Huashengchang, one of China’s leading makers of measurement instruments, has moved decisively into the optical-communications ecosystem. On February 27 the Shenzhen-listed company announced a cash deal to acquire 100% of Shenzhen Galant Technology for Rmb460 million, a bid to add optical chip and module testing to its product mix and to arrest a recent slowdown in growth.
The purchase agreement includes a linked share-transfer arrangement in which Huashengchang’s controlling shareholder, Yuan Jianmin, will transfer 5% of Huashengchang (9.47 million shares) to Galant founder Yu Xinwen by agreement if the equity acquisition completes. The deal valuation is explicitly tied to Galant’s projected profitability: the parties have set a cumulative net-profit target of at least Rmb115 million for 2026–28 (an annual average of about Rmb38.3 million). That target will be used to unlock staged transfers of the shares, creating a performance safeguard for the buyer.
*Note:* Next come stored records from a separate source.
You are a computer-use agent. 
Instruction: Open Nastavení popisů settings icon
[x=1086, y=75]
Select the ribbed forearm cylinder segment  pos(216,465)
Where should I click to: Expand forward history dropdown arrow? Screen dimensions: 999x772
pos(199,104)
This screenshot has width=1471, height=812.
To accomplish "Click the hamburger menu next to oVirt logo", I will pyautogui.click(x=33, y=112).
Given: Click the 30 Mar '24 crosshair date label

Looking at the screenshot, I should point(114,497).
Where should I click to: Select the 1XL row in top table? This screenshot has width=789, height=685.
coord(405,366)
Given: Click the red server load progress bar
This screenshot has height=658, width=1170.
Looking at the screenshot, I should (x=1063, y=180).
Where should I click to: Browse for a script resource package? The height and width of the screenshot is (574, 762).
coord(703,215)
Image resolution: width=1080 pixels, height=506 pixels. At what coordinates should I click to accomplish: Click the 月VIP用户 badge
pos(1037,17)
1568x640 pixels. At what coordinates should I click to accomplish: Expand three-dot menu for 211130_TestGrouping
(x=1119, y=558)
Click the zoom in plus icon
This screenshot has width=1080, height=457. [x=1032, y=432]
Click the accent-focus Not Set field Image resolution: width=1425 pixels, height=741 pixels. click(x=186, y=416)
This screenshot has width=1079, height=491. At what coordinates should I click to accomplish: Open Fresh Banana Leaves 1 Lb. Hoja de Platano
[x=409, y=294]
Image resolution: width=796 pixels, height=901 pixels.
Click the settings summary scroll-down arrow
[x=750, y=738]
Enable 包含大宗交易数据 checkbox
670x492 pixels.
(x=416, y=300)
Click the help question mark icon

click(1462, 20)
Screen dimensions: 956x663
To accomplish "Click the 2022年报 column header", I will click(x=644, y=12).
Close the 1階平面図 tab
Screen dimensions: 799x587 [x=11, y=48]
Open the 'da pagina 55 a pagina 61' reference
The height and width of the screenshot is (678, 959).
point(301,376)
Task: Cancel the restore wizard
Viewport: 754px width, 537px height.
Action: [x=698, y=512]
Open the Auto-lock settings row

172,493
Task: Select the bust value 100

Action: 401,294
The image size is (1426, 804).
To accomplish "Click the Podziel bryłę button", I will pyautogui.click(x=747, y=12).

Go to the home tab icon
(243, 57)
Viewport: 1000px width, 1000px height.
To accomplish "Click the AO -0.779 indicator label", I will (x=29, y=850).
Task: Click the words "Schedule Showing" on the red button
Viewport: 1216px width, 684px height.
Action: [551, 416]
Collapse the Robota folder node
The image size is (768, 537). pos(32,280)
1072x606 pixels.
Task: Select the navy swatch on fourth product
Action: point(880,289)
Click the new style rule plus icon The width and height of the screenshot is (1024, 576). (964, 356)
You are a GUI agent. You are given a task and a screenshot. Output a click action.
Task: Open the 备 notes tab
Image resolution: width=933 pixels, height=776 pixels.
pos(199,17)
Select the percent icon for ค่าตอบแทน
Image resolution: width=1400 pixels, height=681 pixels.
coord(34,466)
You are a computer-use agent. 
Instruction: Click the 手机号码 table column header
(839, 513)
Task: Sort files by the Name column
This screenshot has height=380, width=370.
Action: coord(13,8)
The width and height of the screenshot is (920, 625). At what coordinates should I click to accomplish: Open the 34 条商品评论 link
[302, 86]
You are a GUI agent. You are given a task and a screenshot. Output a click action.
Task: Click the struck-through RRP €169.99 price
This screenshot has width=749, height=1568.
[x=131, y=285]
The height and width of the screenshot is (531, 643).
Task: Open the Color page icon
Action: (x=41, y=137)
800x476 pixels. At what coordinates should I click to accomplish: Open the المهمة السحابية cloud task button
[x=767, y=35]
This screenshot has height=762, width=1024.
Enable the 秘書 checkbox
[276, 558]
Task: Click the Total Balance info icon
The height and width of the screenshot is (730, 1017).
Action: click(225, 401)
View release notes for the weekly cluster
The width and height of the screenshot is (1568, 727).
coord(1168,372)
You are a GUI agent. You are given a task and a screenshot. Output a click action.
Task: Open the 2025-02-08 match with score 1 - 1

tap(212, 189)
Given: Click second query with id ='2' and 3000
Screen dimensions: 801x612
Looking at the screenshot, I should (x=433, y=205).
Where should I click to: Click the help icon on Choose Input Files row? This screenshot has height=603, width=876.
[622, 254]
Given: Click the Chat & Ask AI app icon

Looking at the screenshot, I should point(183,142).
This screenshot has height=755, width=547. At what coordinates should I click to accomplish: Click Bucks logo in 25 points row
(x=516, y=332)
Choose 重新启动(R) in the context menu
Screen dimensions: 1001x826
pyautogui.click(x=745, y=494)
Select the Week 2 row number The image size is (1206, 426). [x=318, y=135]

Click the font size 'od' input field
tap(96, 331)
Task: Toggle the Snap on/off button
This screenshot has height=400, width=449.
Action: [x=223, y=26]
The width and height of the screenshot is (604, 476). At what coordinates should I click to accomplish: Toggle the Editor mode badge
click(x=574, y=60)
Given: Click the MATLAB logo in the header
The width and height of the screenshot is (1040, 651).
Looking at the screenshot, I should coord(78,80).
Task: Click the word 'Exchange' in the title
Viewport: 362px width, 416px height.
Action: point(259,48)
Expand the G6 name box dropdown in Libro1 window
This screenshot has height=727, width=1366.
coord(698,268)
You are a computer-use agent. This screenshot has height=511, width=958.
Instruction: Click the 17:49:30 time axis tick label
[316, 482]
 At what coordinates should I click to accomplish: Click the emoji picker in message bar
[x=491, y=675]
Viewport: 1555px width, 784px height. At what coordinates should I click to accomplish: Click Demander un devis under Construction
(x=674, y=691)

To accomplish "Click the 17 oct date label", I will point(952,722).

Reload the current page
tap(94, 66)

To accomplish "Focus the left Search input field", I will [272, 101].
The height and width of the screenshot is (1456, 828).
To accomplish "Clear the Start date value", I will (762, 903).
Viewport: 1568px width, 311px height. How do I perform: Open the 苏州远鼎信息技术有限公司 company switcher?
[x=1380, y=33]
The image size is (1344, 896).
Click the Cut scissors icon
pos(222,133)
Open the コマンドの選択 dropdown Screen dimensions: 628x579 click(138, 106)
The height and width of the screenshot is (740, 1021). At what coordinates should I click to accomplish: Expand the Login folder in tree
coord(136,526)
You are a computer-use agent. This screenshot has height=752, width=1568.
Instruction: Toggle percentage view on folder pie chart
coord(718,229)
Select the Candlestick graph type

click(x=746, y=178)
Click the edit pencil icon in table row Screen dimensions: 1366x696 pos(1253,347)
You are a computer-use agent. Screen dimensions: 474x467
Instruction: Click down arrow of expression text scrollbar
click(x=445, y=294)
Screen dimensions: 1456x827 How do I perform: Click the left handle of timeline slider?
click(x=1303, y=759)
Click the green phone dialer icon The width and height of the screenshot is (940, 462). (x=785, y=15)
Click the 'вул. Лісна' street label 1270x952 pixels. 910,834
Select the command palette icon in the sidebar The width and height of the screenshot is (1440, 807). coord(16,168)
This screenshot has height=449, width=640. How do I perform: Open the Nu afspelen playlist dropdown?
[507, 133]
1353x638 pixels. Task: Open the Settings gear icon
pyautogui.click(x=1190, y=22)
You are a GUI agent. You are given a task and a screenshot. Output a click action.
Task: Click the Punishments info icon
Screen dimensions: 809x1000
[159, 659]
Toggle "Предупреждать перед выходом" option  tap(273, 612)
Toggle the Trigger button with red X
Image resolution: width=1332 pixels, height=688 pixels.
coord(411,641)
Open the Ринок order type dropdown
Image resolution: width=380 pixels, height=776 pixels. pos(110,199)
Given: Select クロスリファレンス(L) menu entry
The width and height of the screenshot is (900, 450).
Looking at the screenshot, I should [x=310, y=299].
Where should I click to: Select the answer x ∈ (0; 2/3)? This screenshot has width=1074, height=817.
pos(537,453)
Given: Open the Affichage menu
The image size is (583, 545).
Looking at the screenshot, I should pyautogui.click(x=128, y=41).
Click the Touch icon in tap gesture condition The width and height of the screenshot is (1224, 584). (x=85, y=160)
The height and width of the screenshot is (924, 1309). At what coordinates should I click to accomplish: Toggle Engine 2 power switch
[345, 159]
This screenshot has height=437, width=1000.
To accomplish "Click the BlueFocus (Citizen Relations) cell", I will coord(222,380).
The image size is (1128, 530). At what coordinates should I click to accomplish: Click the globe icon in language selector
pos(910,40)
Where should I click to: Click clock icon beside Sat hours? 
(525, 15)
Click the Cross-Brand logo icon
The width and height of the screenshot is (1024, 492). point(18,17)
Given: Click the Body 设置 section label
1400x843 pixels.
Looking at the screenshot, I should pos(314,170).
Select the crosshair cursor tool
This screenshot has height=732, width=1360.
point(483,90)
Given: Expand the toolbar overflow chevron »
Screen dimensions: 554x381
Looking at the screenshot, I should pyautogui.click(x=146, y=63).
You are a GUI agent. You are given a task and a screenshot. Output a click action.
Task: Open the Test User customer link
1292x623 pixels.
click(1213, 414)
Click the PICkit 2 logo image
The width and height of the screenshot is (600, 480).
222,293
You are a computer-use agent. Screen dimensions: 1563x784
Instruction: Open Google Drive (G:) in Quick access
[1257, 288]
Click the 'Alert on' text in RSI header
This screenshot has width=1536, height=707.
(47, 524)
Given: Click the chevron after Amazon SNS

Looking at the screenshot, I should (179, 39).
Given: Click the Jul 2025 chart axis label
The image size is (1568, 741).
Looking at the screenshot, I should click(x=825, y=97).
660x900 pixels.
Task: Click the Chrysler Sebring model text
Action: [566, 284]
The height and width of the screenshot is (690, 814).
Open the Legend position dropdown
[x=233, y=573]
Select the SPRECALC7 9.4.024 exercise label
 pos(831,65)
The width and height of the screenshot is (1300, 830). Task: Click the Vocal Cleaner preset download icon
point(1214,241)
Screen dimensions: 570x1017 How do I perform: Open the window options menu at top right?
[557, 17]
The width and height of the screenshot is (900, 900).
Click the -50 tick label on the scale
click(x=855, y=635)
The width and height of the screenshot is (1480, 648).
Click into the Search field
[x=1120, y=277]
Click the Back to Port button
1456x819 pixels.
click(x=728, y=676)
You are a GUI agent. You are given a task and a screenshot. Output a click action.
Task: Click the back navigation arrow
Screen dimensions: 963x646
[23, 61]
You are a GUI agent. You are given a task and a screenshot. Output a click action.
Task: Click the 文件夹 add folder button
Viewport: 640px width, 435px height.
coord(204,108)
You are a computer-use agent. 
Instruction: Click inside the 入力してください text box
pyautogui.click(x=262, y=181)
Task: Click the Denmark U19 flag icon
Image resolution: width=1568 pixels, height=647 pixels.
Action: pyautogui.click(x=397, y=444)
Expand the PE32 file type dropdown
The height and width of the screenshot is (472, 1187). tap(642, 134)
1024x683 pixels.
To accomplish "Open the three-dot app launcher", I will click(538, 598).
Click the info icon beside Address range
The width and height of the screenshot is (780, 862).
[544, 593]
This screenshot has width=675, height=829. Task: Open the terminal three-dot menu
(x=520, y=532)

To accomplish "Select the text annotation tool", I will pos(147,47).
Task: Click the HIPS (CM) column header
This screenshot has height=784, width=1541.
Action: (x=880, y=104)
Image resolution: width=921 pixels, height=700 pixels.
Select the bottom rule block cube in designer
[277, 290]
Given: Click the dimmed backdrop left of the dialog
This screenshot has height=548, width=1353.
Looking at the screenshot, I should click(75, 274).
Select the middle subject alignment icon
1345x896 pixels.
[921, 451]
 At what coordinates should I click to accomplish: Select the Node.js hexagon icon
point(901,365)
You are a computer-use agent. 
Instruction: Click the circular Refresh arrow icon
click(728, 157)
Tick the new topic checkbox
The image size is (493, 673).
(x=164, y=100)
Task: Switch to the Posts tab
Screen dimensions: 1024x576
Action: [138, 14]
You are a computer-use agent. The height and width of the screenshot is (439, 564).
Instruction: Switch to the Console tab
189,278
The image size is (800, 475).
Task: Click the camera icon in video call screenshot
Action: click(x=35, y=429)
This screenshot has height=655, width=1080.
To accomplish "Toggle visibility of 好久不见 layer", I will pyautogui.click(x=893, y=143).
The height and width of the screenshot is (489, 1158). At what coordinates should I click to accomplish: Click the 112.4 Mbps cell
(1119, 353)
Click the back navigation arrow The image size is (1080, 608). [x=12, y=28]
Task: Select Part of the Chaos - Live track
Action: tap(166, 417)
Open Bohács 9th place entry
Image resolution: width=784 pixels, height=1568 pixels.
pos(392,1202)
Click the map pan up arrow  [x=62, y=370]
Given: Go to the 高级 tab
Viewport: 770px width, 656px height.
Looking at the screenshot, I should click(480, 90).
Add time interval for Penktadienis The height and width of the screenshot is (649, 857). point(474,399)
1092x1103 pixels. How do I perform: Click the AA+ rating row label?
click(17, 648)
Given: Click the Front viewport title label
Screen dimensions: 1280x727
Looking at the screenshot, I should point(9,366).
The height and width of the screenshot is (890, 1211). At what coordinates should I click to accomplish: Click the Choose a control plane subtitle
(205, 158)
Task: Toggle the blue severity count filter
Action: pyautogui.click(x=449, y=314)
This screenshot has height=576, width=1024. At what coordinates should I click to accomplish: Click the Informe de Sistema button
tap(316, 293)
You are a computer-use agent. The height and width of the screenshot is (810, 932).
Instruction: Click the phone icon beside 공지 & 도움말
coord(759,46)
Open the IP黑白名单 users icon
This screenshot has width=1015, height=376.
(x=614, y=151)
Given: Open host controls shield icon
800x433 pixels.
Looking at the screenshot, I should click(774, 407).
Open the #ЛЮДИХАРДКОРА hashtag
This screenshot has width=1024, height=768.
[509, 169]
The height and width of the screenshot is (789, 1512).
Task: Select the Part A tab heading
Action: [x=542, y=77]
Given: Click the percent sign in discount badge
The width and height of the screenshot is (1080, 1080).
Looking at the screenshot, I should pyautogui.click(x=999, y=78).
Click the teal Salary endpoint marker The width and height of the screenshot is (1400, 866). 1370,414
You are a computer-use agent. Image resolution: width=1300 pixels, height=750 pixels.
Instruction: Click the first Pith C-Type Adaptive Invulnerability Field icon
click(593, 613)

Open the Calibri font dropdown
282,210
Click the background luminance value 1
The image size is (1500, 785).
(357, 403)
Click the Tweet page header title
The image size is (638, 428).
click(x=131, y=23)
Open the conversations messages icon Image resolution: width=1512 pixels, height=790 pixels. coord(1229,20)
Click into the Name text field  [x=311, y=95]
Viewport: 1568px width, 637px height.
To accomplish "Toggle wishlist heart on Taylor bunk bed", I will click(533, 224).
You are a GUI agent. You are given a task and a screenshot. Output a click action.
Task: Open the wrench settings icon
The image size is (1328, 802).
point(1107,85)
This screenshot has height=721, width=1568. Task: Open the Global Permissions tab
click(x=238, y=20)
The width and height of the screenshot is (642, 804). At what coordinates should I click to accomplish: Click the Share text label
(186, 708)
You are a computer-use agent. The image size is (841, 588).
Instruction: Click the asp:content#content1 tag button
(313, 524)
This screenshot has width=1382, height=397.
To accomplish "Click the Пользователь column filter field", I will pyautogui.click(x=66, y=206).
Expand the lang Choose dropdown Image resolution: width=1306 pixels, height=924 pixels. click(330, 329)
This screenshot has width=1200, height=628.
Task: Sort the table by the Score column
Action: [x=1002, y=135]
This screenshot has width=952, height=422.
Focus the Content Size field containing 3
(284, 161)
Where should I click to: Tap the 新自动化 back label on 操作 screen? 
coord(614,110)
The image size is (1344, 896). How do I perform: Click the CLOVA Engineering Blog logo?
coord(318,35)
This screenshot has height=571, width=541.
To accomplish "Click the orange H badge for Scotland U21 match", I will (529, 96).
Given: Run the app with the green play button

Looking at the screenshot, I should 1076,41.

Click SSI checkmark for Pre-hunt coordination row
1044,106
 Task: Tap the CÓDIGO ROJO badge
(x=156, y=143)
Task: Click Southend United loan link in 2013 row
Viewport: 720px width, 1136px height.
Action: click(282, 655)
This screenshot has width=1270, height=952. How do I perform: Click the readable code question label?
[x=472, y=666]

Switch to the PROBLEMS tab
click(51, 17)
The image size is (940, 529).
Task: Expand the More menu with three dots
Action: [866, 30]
The timing is telling. Huashengchang, founded in 1991 and listed in 2020, is well known for infrared thermal imagers, laser rangefinders and environmental detectors across industrial, medical and transport markets. After three years of growth through 2024, the company reported weaker results in 2025. Its January–September revenue fell to Rmb530 million (down 5.5% year-on-year) and third-quarter revenue plunged 20.7% year-on-year. Net profit attributable to shareholders declined roughly 41% for the nine months, with the third-quarter profit down over 53%, a hit management blames on higher R&D spending and rising trade frictions that dented exports.
Management frames the acquisition as a horizontal extension: test equipment for optical chips and modules fits the company’s measurement expertise while opening opportunities in a higher-growth vertical. Demand for optical components is being driven by hyperscale data centres, telecom upgrades and a global push to onshore critical parts of the semiconductor and photonics supply chains. For a company facing a near-term earnings inflection, the sector offers potential new revenue streams and closer ties to fast-growing customers.
But the transaction is not without risk. Rmb460 million is a material cash outlay for a company whose 2025 revenue is modest by electronics-industry standards, and successful integration of a specialist test-equipment firm requires sustained engineering and sales effort. The profit-guarantee mechanism mitigates some valuation risk but places execution pressure on Galant to ramp margins and sales quickly. The contingent intra-group transfer of 5% of Huashengchang’s shares to Galant’s founder also raises questions about related-party incentives and governance that investors will watch closely.
Investors reacted enthusiastically in the short term: Huashengchang shares hit the daily limit-up on the announcement and extended the rally into the following session. Whether that optimism proves durable will depend on whether Galant can deliver on its profit targets, how quickly Huashengchang can commercialise combined offerings, and whether broader external pressures—trade policy and export headwinds—ease. The deal exemplifies a growing trend of traditional industrial-equipment firms pivoting into semiconductor- and telecom-adjacent niches as China seeks to deepen domestic supply chains for high-tech components.